On Tue, Oct 12, 2010 at 3:22 PM, Robert LeChevalier <
lojbab@lojban.org> wrote:
>
> If the
> language is defined to extend into multiple units called "text", the
> boundaries between "text"s need to be unambiguous, and only a parser that
> accurate reflects those boundaries is "correct".
The language is not the texts, the language (or the grammar rather) is
the generator of the texts. It can generate infinitely many different
texts. The idea that it can only generate one text just doesn't make
any sense. I don't even know what you mean by it.
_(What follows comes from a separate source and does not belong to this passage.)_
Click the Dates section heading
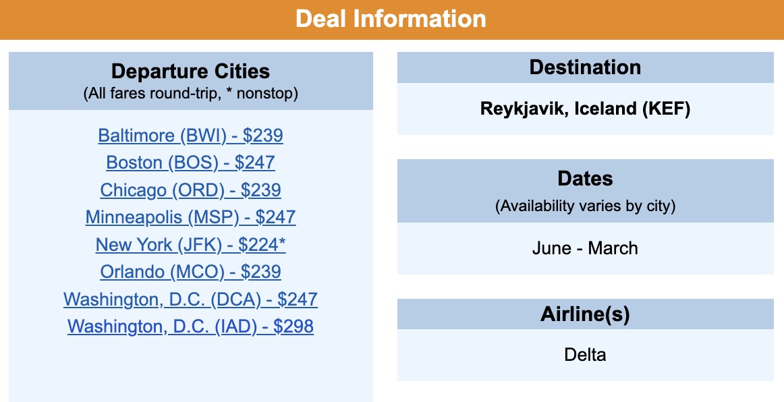 585,179
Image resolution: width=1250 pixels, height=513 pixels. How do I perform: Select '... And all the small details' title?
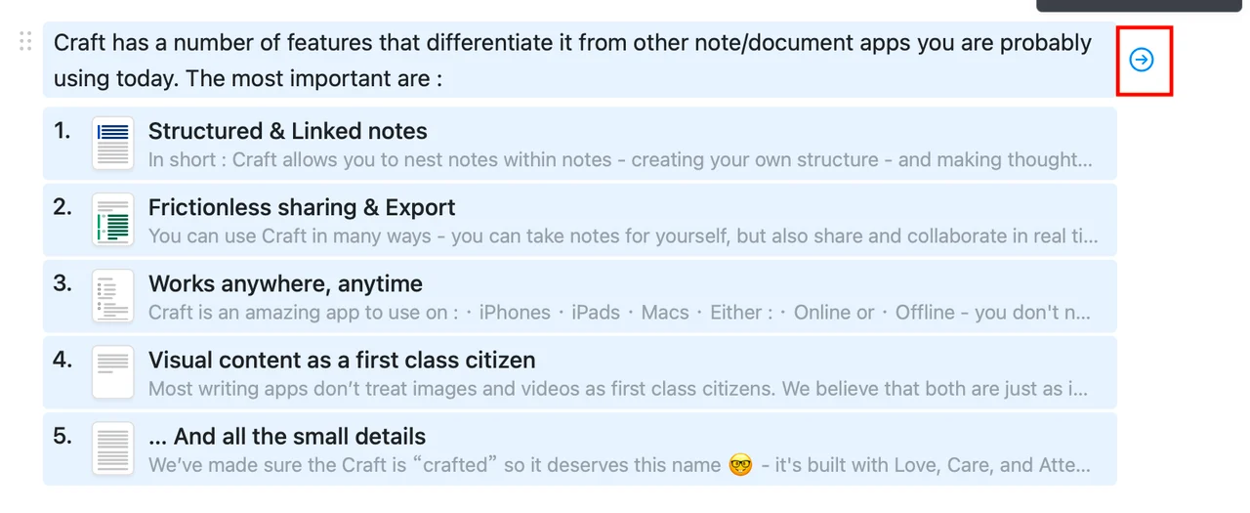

> Right now, there are no formal rules governing multiple texts and their
> possible interactions.
And that's just as it should be. There are also no rules in Lojban
about how many bananas you can eat every day, or at what time you
should take a shower, so why should there be any rules about how many
texts you can produce, or when? It has nothing to do with the formal
grammar. All the formal grammar does is tell you how to generate a
correct Lojban text, not when to generate it, who you give it to,
under what circumstances, and so on.
> Perhaps there should be, but I am inclined to think
> we should wait till the BYFY finishes the simpler "single text" problem
> we've been stuck on for years before making the job harder.
Indeed. And we should avoid legislating on things that don't really
have anything to do with what a grammar is supposed to do.